A Coordenação Nacional de Articulação das Comunidades Negras Rurais Quilombolas (Conaq) celebra nesta terça-feira, 12 de maio, 30 anos de atuação. A organização nasceu com inspiração na Marcha Zumbi dos Palmares de 1995, que mobilizou milhares de comunidades.
Segundo a coordenadora executiva Sandra Pereira Braga, os avanços estruturais para os quilombolas existem, mas a titulação dos territórios ainda não está assegurada. A titularidade é vista como garantia de direitos e de uma vida digna para as comunidades.

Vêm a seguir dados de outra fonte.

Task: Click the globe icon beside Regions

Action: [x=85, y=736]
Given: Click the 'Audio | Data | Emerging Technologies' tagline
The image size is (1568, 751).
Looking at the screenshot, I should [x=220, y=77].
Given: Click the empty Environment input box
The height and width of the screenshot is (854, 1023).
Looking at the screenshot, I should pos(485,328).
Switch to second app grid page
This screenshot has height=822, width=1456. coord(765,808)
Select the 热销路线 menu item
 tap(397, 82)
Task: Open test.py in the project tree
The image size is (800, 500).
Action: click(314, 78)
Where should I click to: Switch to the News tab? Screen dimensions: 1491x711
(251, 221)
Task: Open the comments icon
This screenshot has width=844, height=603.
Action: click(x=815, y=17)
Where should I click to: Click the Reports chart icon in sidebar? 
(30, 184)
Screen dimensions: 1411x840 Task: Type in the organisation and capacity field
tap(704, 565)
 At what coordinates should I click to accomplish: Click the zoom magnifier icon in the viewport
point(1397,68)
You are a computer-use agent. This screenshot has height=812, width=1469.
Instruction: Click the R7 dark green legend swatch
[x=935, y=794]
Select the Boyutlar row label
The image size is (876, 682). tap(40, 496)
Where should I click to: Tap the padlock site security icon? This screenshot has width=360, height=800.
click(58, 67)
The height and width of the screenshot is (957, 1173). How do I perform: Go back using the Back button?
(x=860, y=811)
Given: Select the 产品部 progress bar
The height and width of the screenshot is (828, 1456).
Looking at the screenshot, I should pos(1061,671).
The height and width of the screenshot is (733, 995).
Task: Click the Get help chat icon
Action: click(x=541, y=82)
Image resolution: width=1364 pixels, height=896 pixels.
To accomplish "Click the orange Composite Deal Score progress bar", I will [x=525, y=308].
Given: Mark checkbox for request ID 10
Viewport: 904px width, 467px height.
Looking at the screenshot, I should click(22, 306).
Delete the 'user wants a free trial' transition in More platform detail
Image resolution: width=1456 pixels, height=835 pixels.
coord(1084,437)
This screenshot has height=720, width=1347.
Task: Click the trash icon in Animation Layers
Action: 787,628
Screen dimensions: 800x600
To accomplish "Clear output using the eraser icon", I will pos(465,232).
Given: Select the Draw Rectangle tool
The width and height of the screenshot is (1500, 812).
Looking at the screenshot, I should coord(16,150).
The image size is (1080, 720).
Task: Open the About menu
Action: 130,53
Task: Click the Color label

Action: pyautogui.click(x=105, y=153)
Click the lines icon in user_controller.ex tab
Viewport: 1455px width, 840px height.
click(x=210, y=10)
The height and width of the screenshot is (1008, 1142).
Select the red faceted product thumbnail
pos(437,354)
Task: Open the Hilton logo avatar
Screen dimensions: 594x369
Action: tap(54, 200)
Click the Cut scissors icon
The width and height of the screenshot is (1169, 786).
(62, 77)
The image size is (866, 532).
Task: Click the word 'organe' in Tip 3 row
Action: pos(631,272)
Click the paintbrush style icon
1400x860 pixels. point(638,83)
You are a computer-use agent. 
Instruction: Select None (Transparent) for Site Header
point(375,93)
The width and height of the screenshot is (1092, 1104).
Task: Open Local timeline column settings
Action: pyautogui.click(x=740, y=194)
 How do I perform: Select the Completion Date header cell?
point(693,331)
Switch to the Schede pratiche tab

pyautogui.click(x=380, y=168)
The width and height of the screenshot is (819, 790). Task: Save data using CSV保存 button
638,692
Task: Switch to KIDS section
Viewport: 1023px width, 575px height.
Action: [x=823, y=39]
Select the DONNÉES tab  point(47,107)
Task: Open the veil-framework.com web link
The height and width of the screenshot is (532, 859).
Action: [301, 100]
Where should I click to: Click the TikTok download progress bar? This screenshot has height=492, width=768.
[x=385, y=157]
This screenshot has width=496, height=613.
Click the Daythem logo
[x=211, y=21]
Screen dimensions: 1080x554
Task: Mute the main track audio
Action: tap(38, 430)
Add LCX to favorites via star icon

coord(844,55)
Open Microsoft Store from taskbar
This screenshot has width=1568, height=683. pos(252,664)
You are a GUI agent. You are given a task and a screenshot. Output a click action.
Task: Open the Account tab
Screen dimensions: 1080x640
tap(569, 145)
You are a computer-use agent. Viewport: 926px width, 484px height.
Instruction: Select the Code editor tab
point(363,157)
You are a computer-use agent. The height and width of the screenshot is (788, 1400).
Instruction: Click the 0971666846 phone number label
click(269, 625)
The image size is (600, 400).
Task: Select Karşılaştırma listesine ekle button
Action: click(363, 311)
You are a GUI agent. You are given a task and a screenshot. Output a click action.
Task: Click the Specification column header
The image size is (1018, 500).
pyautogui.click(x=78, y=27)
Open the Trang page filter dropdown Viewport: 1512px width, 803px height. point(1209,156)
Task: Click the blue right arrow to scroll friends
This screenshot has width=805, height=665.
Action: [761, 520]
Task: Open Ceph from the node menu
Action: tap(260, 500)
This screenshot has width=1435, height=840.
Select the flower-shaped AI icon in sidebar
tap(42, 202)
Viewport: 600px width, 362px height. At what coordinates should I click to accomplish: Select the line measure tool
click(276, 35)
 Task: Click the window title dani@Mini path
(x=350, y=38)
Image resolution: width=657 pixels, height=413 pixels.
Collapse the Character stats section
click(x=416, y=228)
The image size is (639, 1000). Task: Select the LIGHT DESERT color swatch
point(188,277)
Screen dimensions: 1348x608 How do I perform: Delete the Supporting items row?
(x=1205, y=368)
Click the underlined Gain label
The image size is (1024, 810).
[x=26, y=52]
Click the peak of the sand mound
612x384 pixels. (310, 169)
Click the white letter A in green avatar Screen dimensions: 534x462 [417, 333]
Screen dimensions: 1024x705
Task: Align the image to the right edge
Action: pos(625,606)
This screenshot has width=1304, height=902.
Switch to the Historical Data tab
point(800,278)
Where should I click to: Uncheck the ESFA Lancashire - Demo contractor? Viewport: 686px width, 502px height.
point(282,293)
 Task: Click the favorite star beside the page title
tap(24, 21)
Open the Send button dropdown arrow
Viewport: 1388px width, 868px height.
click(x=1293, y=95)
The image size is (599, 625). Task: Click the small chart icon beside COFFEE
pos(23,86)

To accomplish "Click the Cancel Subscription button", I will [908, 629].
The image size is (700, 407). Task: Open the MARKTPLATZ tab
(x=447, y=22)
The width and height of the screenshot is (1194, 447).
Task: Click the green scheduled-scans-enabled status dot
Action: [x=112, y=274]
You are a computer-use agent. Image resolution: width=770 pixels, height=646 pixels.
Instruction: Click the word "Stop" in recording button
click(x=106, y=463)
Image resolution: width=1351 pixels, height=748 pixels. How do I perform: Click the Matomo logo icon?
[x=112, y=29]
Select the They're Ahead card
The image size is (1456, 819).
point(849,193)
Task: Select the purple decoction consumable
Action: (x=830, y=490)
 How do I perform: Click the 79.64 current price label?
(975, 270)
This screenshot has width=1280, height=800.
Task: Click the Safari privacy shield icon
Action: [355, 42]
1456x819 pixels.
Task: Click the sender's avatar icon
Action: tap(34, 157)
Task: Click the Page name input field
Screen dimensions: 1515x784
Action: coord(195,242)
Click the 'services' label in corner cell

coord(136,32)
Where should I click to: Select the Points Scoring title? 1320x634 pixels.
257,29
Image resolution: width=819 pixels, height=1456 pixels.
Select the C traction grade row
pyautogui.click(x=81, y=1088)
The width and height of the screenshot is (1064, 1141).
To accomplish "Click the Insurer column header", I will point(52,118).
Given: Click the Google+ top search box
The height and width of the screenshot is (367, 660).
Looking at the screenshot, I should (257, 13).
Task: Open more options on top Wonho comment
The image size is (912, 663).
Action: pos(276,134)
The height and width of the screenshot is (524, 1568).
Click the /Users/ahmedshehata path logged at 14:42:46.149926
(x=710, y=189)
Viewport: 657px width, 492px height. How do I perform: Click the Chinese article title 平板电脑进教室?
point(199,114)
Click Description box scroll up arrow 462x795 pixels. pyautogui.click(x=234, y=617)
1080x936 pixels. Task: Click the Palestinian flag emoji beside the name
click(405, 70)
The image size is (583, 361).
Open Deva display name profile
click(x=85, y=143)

A Conaq atua há três décadas na luta pela garantia de direitos, enfrentando o racismo estrutural e promovendo articulações políticas no Brasil. Entre os marcos, está a mobilização durante a pandemia para assegurar assistência e vacinação prioritária.
Conquistas e desafios
Durante a pandemia, a Conaq pressionou o Estado a garantir medidas de proteção e acesso à saúde para quilombolas. No Censo do IBGE, a entidade lutou pela inclusão do quesito quilombola, ampliando o reconhecimento demográfico e institucional.